Hawaii's largest health insurer is the first commercial health insurer in the U.S. to offer American Well's online medical visit service to its members.

Robert Sussman, MD, a family physician on the island of Oahu in Hawaii wasn’t dazzled by the bells and whistles of online medical visit service American Well.

Sure, he’s impressed that he will be able to see the patient he’s treating on American Well through their web camera (if they have one) and that they’ll be able to see him on his web camera. But what intrigues Sussman about the service, which goes live with more than 120 doctors in Hawaii on January 15 through the state’s largest health insurer, Hawaii Medical Service Association, is that he has the patient’s claims history with HMSA on the screen during the e-visit.

“For me, it’s no so much having a conversation with a web cam,” he says. “It’s the documentation and other stuff that makes it a medical visit in the more traditional sense.”

HMSA, a Blue Cross Blue Shield Association licensee, announced in June it would be the first commercial health insurer in the U.S. to offer the American Well service to its members.
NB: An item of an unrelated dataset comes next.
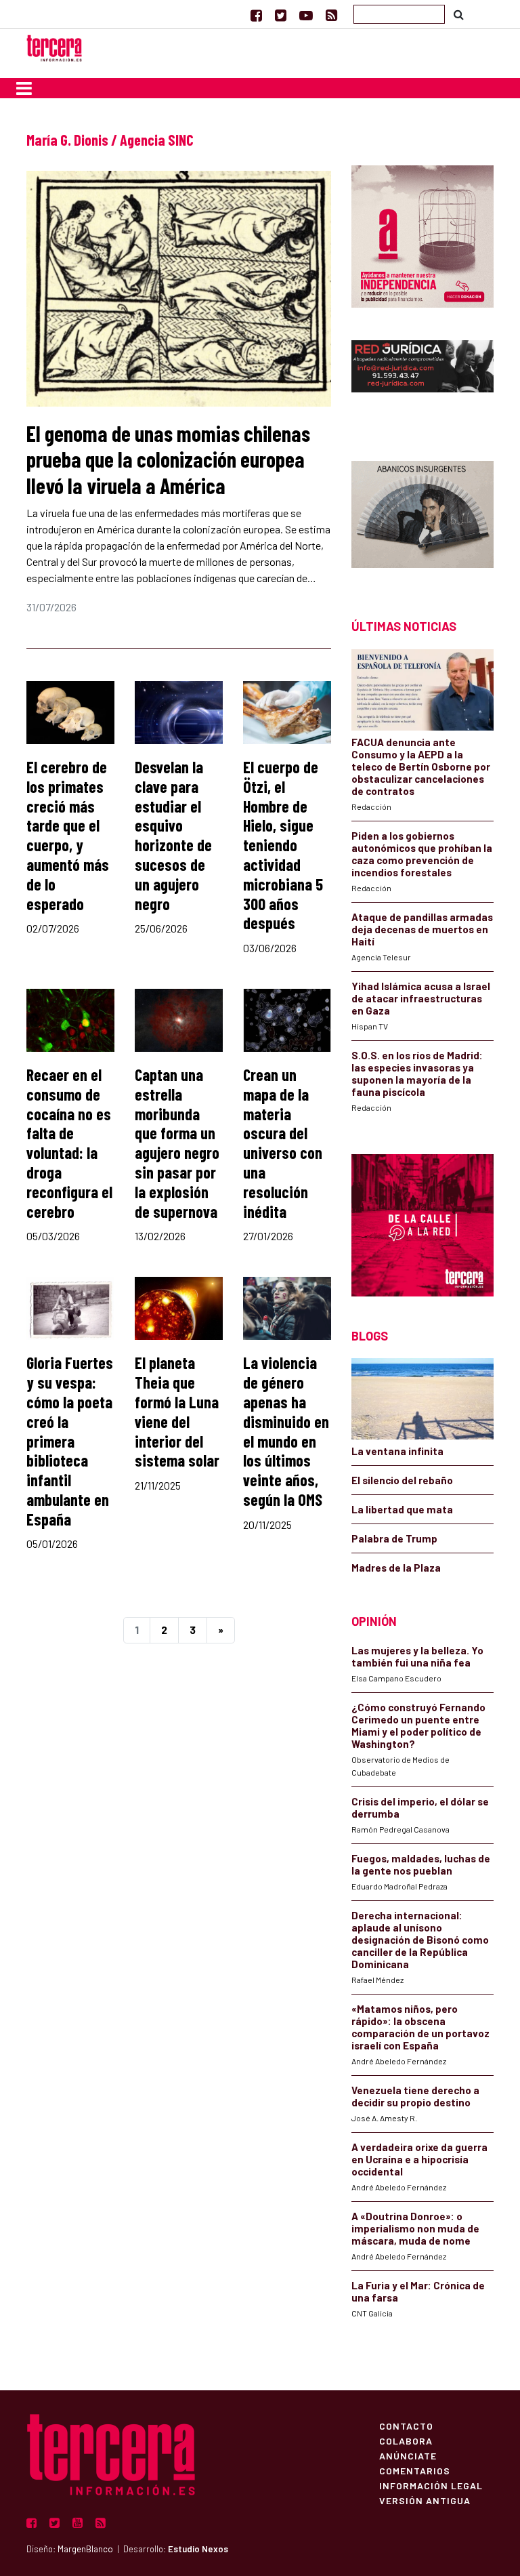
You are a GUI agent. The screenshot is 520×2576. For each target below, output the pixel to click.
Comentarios (414, 2470)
The member pays a $10 co-pay for the 10-minute maximum online visit and the physician receives $35 fee, with $10 deducted for American Well’s malpractice coverage and administrative costs. Online visits must last at least three minutes in order for the doctor to earn the fee, Sussman says, and the patient must be the one to end the call. The encounters can occur on a web camera, over the phone or through a text chat.

Sussman signed on because he wants his six-physician urgent care practice, The Medical Corner, which has five offices on the island, to offer around-the-clock care, he says. He’s not certain at which hours he’ll integrate the American Well visits into his practice’s schedule yet, but he predicts it will be during its non-business hours, after 8 p.m. and before 8 a.m. Patients can schedule an online appointment time with a particular doctor, or log-on and see any available physician.

Non-HMSA members in Hawaii will pay $45 for an online visit, with doctors still receiving the same $35 fee, but without the claims history available. Sussman hopes that American Well will offer the practice a steady revenue stream for small services, such as prescription renewals, routine follow-ups and general health questions, and others which it formerly handled over the phone without compensation.

“I’m excited about it,” he says. “If the docs can do it, the patients will do it.”